Yung Sai-Shing obtained his doctoral degree from the Department of East Asian Studies, Princeton University. Specializing on pre-modern Chinese drama, he has been teaching in the National University of Singapore since 1991. His research interests include socio-cultural history of Cantonese opera/music, Chinese opera in Singapore, Chinese sound culture, Cultural Cold War in Asia, Hong Kong pulp fiction and dialect cinema after World War II. His publications include Cantonese Opera from the Gramophone: a Cultural History (1903-1953) (Hong Kong, Cosmos Press, 2006); From Red Boat to Silver Screen: Visual and Sonic Culture of Cantonese Opera (Hong Kong: Oxford University Press, 2012); A Study on the Taiping Theatre Collection (Hong Kong: Hong Kong Heritage Museum, 2015).
Ana Catarina Leite
Ana Catarina Leite is a PhD student at the Chinese Studies department of NUS working on film production in Macau from the post World War II period until the mid-1970s. She is particularly looking at the links between film production in Macau and the attempt to legitimize Portuguese presence in that territory during a time of decolonization. Prior to that, she graduated from SOAS, University of London, with a BA in Chinese and Social Anthropology, and an MA in Chinese Studies.
Panel Five Speakers
Evelyn Shih is a scholar of Chinese and Korean literatures, media, and cultures. She is currently an Assistant Professor of Chinese at the University of Colorado-Boulder. Her work has received the support of the Fulbright Program, the American Council of Learned Societies, Academia Sinica, and the Korea Foundation. She has published in the Journal of Chinese Cinemas, Room One Thousand, and the Journal of Korean Studies, and she is working on a book project titled The Cold War Comic: Power and Laughter in Taiwan and South Korea, 1948-1979.
Yeo Min Hui
Yeo Min Hui is funded by Nanyang Technological University to read a DPhil programme in Chinese Studies at the University of Oxford. Her current project focuses on the connections and relationships forged between the Malay- and Chinese-language cinemas and film industries (1960s-1980s). She has most recently co-edited a biography of Amoy-dialect film star Chong Sit Fong entitled Xue Ni Fang Zong Zhuang Xuefang 雪霓芳踪莊雪芳(Singapore: Lingzi Media, 2017).

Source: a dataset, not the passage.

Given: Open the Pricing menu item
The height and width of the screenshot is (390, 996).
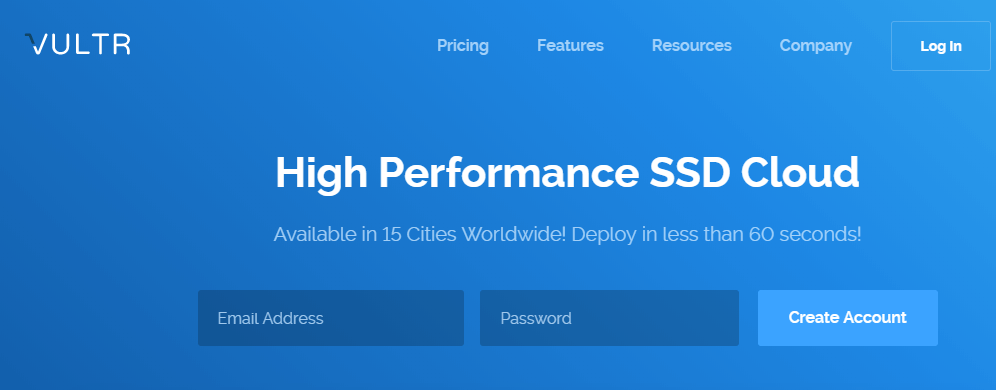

Christina Klein is a cultural historian of the Cold War who teaches in the English Department at Boston College. She is the author of Cold War Orientalism: Asia in the Middlebrow Imagination, 1945 – 1961 (2003) and Cold War Cosmopolitanism: Period Style in 1950s Korean Cinema (2020). Her articles on Korean and Asian cinema have been published in the Journal of Korean Studies, Transnational Cinemas, American Quarterly, Journal of Chinese Cinemas, Comparative American Studies, and Cinema Journal.